D2.1 Cell and nuclear division

D2.1.1 Generation of new cells in living organisms by cell division

Cells come from pre-existing cells.

This is the central tenet of cell theory. 

Q) Where did the cells in your body originate from, and what processes are responsible for their formation?

Option 1: they came from your mothers´blood passed on through the placenta

Option 2: half came from your fathers sperm cells, and half came from your mother´s egg cell

Option 3: All of them came from a zygote, which divided by mitosis and then specialised.

Activity: Can we calculate the number of cells in our body?

Method one: Assume the average human body cell weighs one nanogram (one millionth of a gram).

Method two: Assume the average cell size is 1/40th of a millimetre.

  • What challenges are inherent in the two methodologies?
  • What limitations are inherent in the two methodologies?

D2.1.2 Cytokinesis as splitting of cytoplasm in a parent cell betwen daughter cells

Cytokinesis divides the cytoplasm of a parent cells into two daughter cells, usually but not always of equal size.

Activity: Watch the two videos showing animal cell cytokinesis (embryonic), and plant cell cytokinesis. 

 

Activity: Note down two or three differences that you observe between cytokinesis in plant and animal cells

D2.1.3 Equal and unequal cytokinesis

Sometimes the division of cytoplasm in cytokinesis is uneven, with one cell gaining the lion´s share of the cytoplasm.

Two examples are:

  1. Budding in yeast. The nucleus divides by mitosis, an outgrowth of the mother cell is formed. It receives one of the nuclei but only a small share of the cytoplasm. It splits off to become an independent cell.
  2. Oogenesis in humans. The mother cell divides, creating two nuceli but one of the cells (primary oocyte) gets most of the cytoplasm. The other dies (polar body). Surviving cell divides again, creating a giant cell (secondary oocyte), and another tiny cell with only a little share of cytoplasm and it also dies (second polar body).

Q) Why is the cytoplasm so unevenly shared in these two cases?
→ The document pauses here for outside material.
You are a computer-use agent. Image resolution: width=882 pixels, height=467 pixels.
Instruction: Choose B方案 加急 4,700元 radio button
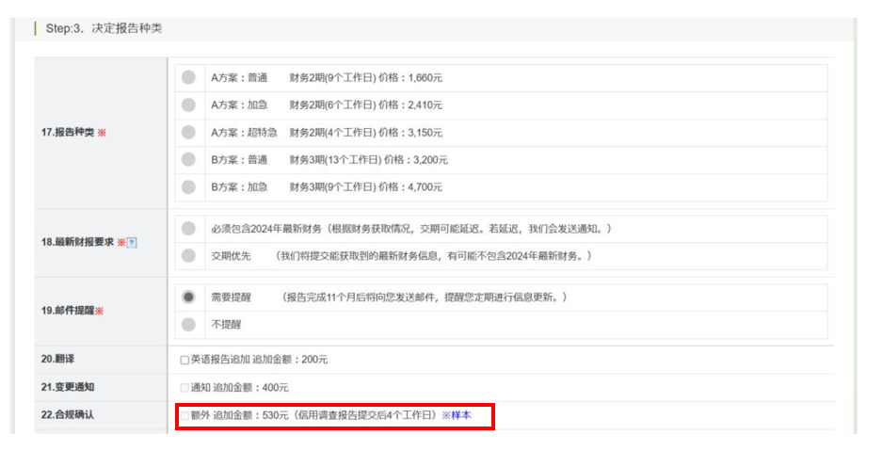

Option 1: In the case of yeast, this is a way of adapting to a changing environment by producing two different types of cell. In the case of the human egg, this is a way of creating a giant cell that can hoarde nutrients in the cytoplasm.

Option 2: In the case of the yeast, this is a way of reproducing asexually by producing a clone (almost like a ´mini-me´). In the case of human egg, this is a way of adapting to a new enviroment where only the strongest egg cell will survive and pass on the best genes to the next generation.

Option 3:  In the case of the yeast, this is a way of reproducing asexually by producing a clone (almost like a ´mini-me´). In the case of the human egg, this is a way of creating a giant cell that can hoarde nutrients in the cytoplasm.

D2.1.4 Roles of mitosis and meiosis in eukaryotes

Mitosis represents continuity, creating two identical copies of each mother cell. Each daughter cell has the same number of chromosomes as the mother cell (diploid). Mitosis happens whenever growth, replacement or repair occurs.

Meiosis represents change, creating four non-identical copies of the mother cell. Each daughter cell is unique, with a different combination of alleles (specific versions of genes).  Meiosis happen in gametogenesis, or the creation of gametes (such as eggs or sperm).

Activity: Prepare a summary table comparing and contrasting meiosis and mitosis. 

 

D2.1.5 DNA replication as a pre-requisite for both mitosis and meiosis

DNA replication is an essential part of interphase (the S phase). Without DNA replication, daughter cells would end up with half of the DNA contained in the mother cell.

Sister chromatids are an expression of DNA replication, in that they contain identical genes. 

 

Sister chromatids are separated as part of anaphase in mitosis, and in meiosis 11 (meiosis 11 is like mitosis).